オーストリア帝国鉄道 kkStB 急行旅客用テンダー式蒸気機関車 Rh 310.23号機 (ROCO 43330)
今回は、オーストリア帝国鉄道 kkStB (kk österreichischen Staatsbahnen)の急行用蒸気機関車 Rh 310を紹介いたします。
Reihe 310は、kkStBが開発、製造した四気筒式急行用蒸気機関車です。
<Rh 310主要諸元>
型式:1'C2'h4v、バッファ間距離:21.404m (炭水車86形) 、運転重量:86.0t、軸配置:1C2、軸重:14.5t、出力:1,800馬力、動輪径:2.14m、過熱式複式四気筒、ボイラー圧力:15/16気圧、最高速度:100km/h
kkStBにより、1911年から1916年の間、合計90輌が製造されました。
KKStB 310.01-90
Rh 310の設計においては、線路規格と転車台の大きさから、軸重と全長の制約を受けるため、苦慮したようです。
Rh 310の設計者であるカール・ゲルスドルフは、オーストリアにおける蒸気機関車の第一人者ですが、本問題を解決するため、前級にあたるRh 210において、熱量の低い石炭を使用し、十分な火力を得るために、大型の火格子と幅広のスタンディングボイラーを採用する必要から、1C2という他にはあまり見られない軸配置を採用しました。
Rh 310においてもこの経験が踏襲され、Rh 310の飽和式四気筒複合機関から過熱式四気筒複合機関に変更されました。
Rh 310は弁装置の問題から平坦線用ではありましたが、最大1,800馬力を発揮しました。
製造は、フロリズドルフ機関車工場、ウィーン・ノイシュテッター機関車工場、ボヘミアン・モラヴィア機械工場、StEG機関車工場、およびボヘミアのブライトフェルト・アンド・ダネク社により実施されました。
第一次世界大戦の敗戦によるオーストリア・ハンガリー帝国の崩壊により、オーストリア国鉄BBÖへ43輌、チェコ国鉄ČSDへ35輌(375.0)、ポーランド国鉄PKPへ12輌(Pn 12)がそれぞれ継承されました。

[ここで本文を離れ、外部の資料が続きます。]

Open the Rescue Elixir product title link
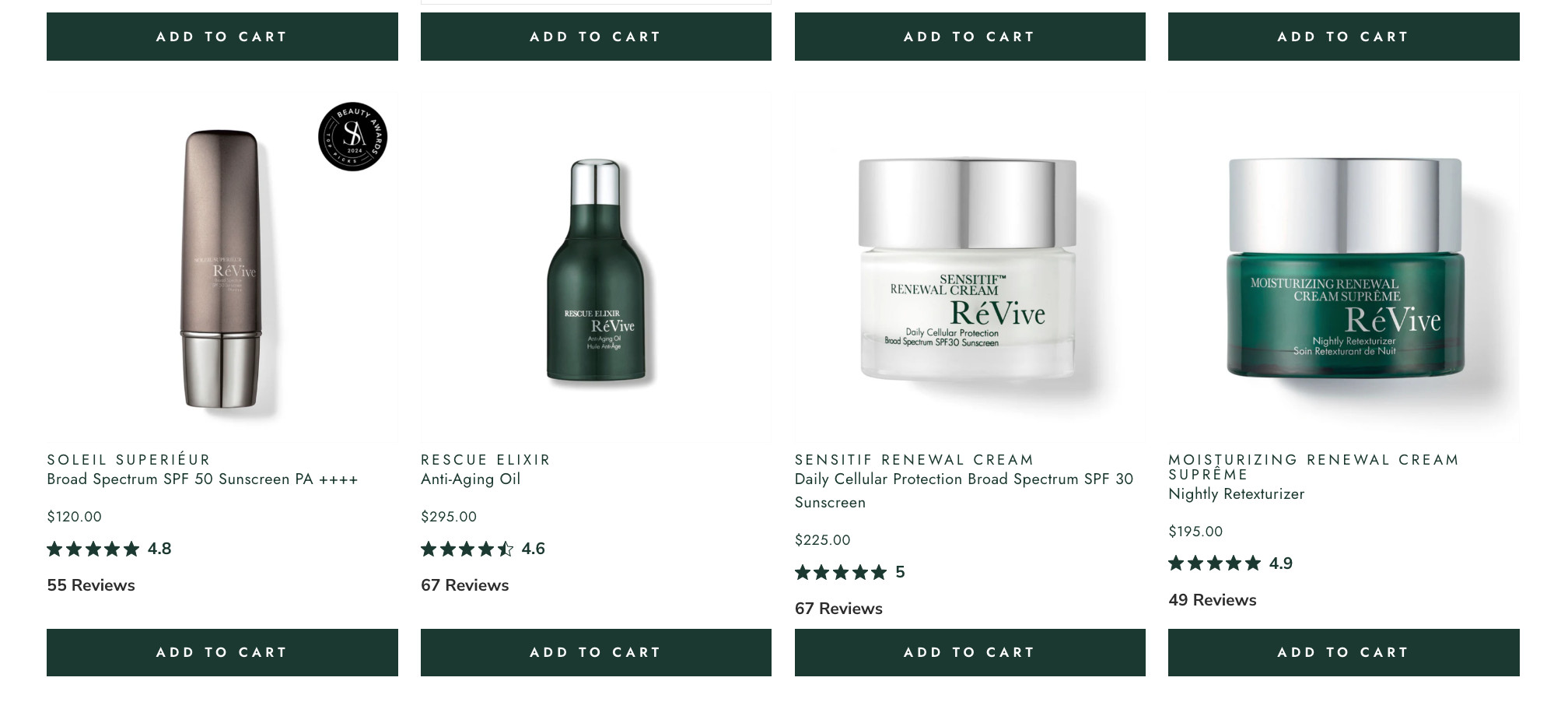Screen dimensions: 1568x702 [486, 460]
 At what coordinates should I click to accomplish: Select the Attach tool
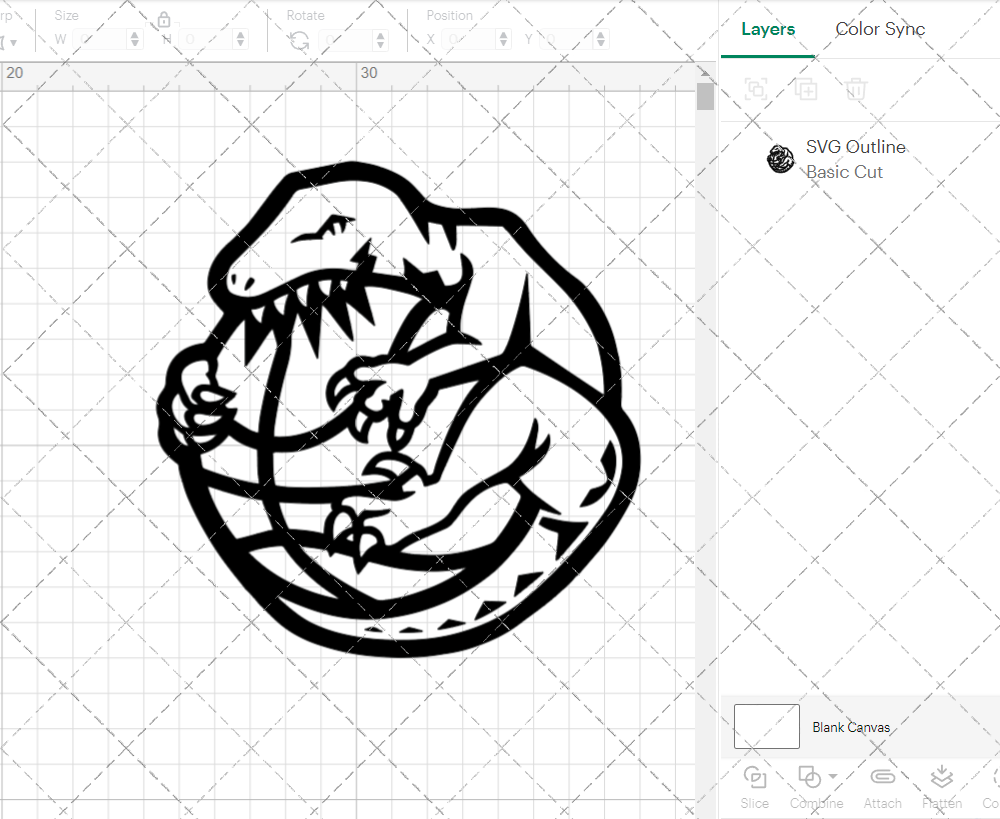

1938年のアンシュルスにより、Rh 310はDRG BR 16となりました。
本機は高性能を発揮したようですが、構造が複雑なため、第二次世界大戦前に引退した機種も多く、戦後オーストリア国鉄ÖBBへは5輌(Rh 16)が継承され、1957年まで使用されました。
現在、オーストリアに1輌、チェコに1輌が保存されています。
こちらで紹介する23号機は、ドイツに併合された際、BR 16.08となりましたが、1956年に廃車となりました。
その後、ウィーン技術博物館の前庭に設置されましたが、1985年、オーストリア鉄道の150周年を記念して動態復帰されました。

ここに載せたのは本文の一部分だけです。